Will 'Miss Sloane' Win Jessica Chastain An Oscar?

by Kaitlin Reilly

When it comes to Hollywood heavyweights, Jessica Chastain is still fairly new to the club. Sure, the actress' very first IMDb credit was on an episode of ER a while back in 2004, but it wasn't until her role as bubbly, blonde Celia Foote in 2011's The Help that Hollywood really took notice. It was such a warm welcome, in fact, that Chastain was even nominated for a Best Supporting Actress Oscar for the role, and then nominated in the Best Actress category in 2012 for her role in Zero Dark Thirty. Despite this, so far, Chastain has yet to take home an Academy Award — but could that change this year? The new teaser trailer for Miss Sloane depicts what could be Chastain's best performance yet — and it seems very possible for the actress to receive yet another round of Oscar buzz.

The upcoming film, which will hit theaters on Dec. 9, 2016, is about lobbyist Elizabeth Sloane, who puts winning above all else — even at the expense of her own career. In the film, Sloane is fighting for gun control, despite the five million gun lobbyists who, as the trailer describes, "are armed." The film's ripped-from-the-headlines plot is already compelling, but the person I'm focused on the most in the trailer is star Chastain, whose steely gaze alone — seriously, the woman doesn't blink — is evidence enough of how good she is at her job.

Sloane is the kind of character that an actress like Chastain was born to play. To those around her — specifically, her adversaries — Sloane betrays no real emotions, playing each scene in the teaser trailer in which she's opposite another actor as cold or aloof. It's in the moments that she's alone that we see the full range of Chastain's acting skills — her ability to range from stoic to angry to composed is one of the reasons Chastain cut her teeth on Oscar-nominated movies. Could this be the year she takes home a golden statue of her own at the Academy Awards?
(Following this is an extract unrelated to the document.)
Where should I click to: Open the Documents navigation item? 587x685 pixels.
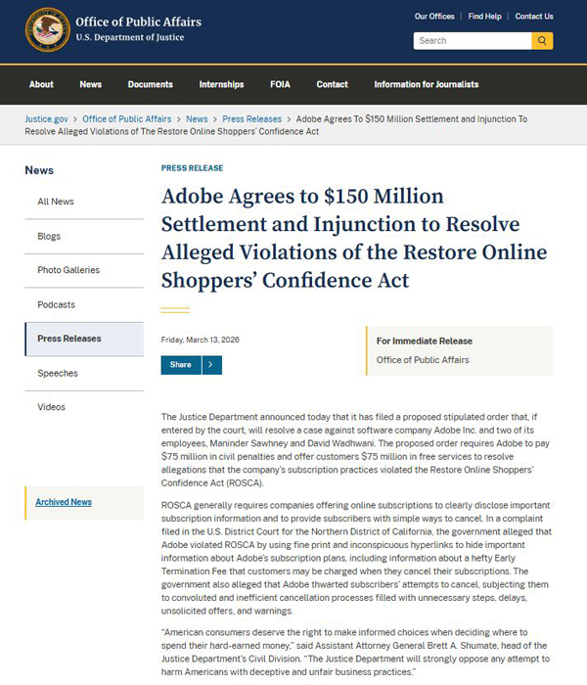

It's possible: Chastain's upcoming film hits theaters just in time. After all, a film is eligible to be nominated for an Academy Award if that film has played for at least one week in Los Angeles County prior to the end of the year. Given Miss Sloane's early December release date, Chastain could, theoretically, get another nod should her performance garner positive reviews. Whether Chastain is nominated or not for Miss Sloane, she's earned her spot on the A-list through sheer talent — an Oscar can't be too far behind.